Is his sacking a trauma? “My emotion would be purely frustration. My record stands up against anyone in international football.”

Against anyone? “Well, the record is one of the better England manager’s records. And it wasn’t for football reasons that they sacked me. It was ridiculous.”

When he explains that England in recent years have played a too rigid 4-4-2 formation, I suggest it must be frustrating: to think like a top coach but not work as one. Hoddle chuckles: “I’m thinking that myself now. Strange that, you must have read my mind.”

Now he wants to teach teenagers how to visualise, how to pass, and how to work with sports psychologists. He dreamed up the academy while a young club manager. “I could see the 18-year-olds we had to dismiss. My first experience of doing it to six 18-year-olds, when four of them broke down in the office and cried, I thought, ‘Well, this isn’t very nice’.”

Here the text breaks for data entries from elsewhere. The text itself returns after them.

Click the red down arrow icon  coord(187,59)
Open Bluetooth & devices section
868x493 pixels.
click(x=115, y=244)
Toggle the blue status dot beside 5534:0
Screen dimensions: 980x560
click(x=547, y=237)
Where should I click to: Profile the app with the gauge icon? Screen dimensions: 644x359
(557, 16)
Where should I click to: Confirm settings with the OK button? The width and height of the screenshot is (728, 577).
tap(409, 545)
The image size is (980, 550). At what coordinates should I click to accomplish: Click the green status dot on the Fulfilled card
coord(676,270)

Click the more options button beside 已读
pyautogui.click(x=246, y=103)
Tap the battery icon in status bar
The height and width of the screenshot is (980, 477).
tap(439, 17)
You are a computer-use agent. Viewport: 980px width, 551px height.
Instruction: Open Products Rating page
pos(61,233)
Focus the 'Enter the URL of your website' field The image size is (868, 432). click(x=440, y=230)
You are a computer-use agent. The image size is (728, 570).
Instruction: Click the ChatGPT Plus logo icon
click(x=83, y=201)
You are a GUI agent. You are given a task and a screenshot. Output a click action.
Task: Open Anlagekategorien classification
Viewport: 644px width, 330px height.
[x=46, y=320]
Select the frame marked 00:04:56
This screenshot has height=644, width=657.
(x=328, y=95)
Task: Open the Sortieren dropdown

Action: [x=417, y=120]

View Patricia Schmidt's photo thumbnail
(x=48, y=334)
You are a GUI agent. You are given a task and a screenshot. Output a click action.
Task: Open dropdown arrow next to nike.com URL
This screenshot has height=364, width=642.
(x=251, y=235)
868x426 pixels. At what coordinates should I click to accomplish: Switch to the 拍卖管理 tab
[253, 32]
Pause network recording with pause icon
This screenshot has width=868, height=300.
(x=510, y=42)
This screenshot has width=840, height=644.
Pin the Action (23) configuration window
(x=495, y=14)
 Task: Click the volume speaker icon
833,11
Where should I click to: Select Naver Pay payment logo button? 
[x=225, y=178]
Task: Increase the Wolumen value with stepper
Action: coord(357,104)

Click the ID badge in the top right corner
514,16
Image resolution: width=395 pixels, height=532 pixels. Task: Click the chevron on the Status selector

He needs £4m from investors to build the academy in southern Spain. Fifteen to 20 per cent of the intake can have playing careers, he believes. When they find clubs, the academy will earn “development fees”. All the students will learn languages and coaching skills.

Hoddle has always wanted to do this. “If I’m honest,” he laughs, “I thought I’d be doing it when I’m about 65.” But England managers don’t get second acts.